Codon usage bias is a universal feature across all domains of life.  We previously showed that codon bias regulates ribosomal translation speed, thereby influencing co-translational protein folding and ribosome stalling. In addition to its role in translational control, we also demonstrated that codon bias mediates transcriptional regulation through heterochromatin formation and modulation of polyadenylation. However, how codon bias influences gene expression and connects genotype to phenotype remains poorly understood, especially in higher eukaryotes. Here, I will present our recent findings suggesting that codon bias may be linked to learning and memory. Using Drosophila melanogaster as a model system, we found that optimization of the codons in the cAMP response element-binding protein (CREB) gene dampens olfactory learning, likely due to alterations in CREB protein structure.
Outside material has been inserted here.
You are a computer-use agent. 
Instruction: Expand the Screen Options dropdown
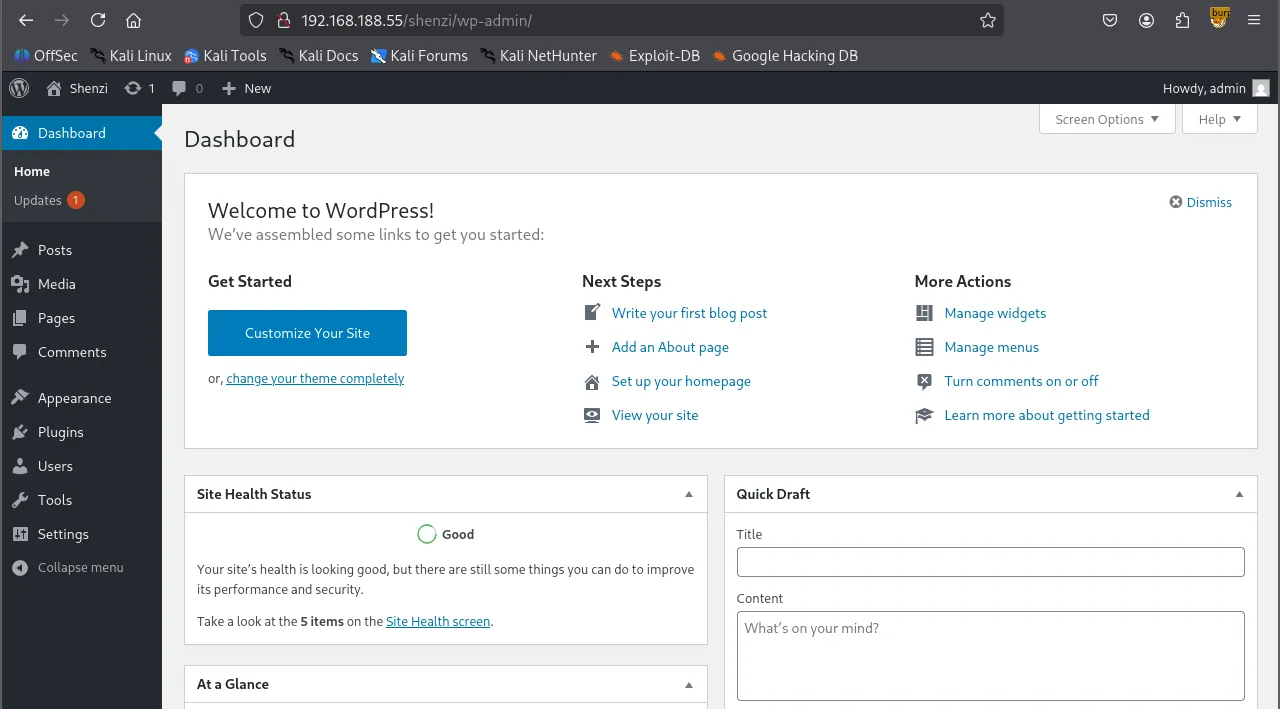point(1107,119)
We further investigated the role of codon bias in mRNA translation across morphologically distinct human cell types and found that different cells preferentially use distinct sets of codons. Interestingly, such codon adaptation occurs not only among different cell types but also between subcellular compartments within the same cell. Finally, we sought to attenuate ribosomal translation speed in trans, mimicking the effect of slow codons to modulate co-translational protein folding. Using the cystic fibrosis transmembrane conductance regulator (CFTR) as a model, we found that CFTR folding and maturation can be fine-tuned through this approach.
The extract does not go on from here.